-- EXERCISE PROMPT --
Summarize the news report below on the planned rotation of deputy attorneys general in two sentences.

Heru Andriyanto – Attorney General Hendarman Supandji plans to rotate his deputies, officials said on Friday, in a move apparently meant to ease mounting public criticism of his failure to properly censure staff involved in the controversial trial of tax official Gayus Tambunan.
"I have asked the attorney general not to keep me in my post too long. Two years is enough," said Marwan Effendy, the deputy attorney general for special crimes.
Marwan, whose main job is to deal with corruption cases, will reportedly become deputy for internal supervision, overseeing the conduct of prosecutors. "Yes I heard that rumor, but I have not received a presidential decree on that," he said.
Deputy Attorney General Darmono confirmed the report but declined to elaborate. "Just wait, it will be announced in due course," he said.
Unconfirmed reports circulating inside the Attorney General's Office said the troubled deputy for general crimes, Kamal Sofyan Nasution, who was recently reprimanded by Hendarman for his handling of the Gayus case, would become the new deputy for civil and state administrative affairs, in place of Edwin Pamimpin Situmorang, who is likely to become deputy for intelligence.
The current deputy for intelligence, M Amari, will reportedly take over Marwan's job as the deputy for special crimes.
President Susilo Bambang Yudhoyono has the final say on appointing deputies, with the attorney general proposing names. Yudhoyono has rejected Hendarman's suggestions in the past.
Emerson Yuntho, deputy chairman of Indonesia Corruption Watch, dismissed the planned rotation as an inadequate response to the troubles inside the Attorney General's Office.

-- STORED DATA --

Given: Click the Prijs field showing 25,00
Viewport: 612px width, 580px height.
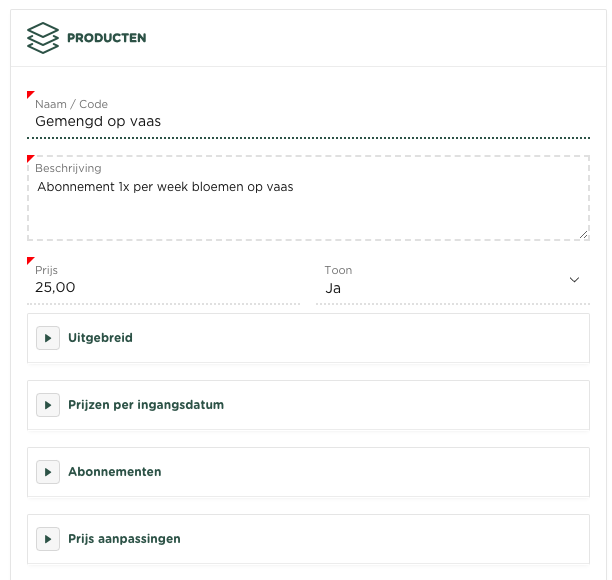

--

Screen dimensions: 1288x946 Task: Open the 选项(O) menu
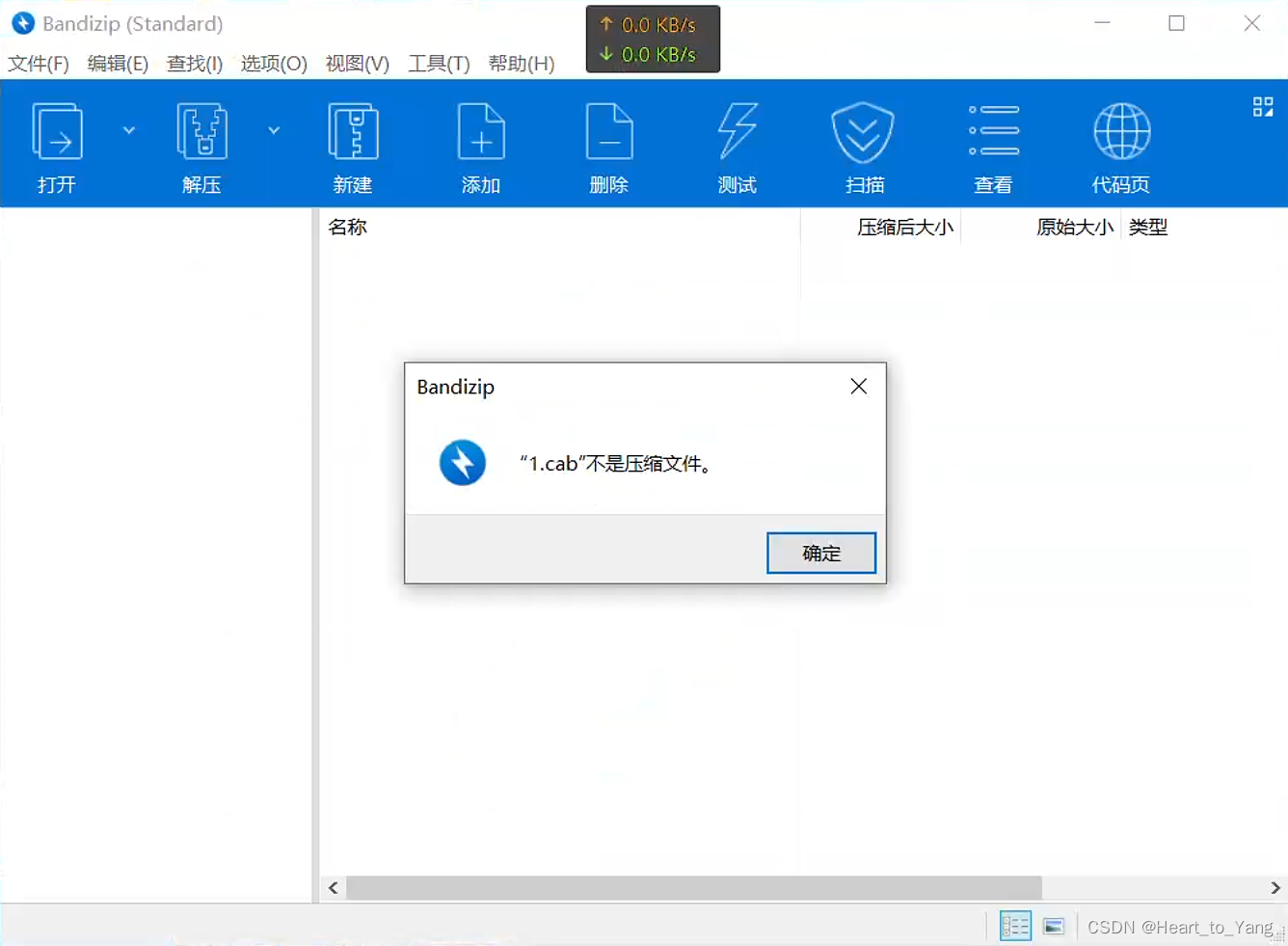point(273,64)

-- SOLUTION BELOW --
Attorney General Hendarman Supandji plans to rotate his deputies, apparently to ease mounting public criticism of his failure to properly censure staff involved in the trial of tax official Gayus Tambunan, with Marwan Effendy reportedly moving from special crimes to internal supervision and M Amari reportedly taking over special crimes. President Susilo Bambang Yudhoyono has the final say on appointing deputies, and Emerson Yuntho of Indonesia Corruption Watch dismissed the rotation as an inadequate response to the troubles inside the Attorney General's Office.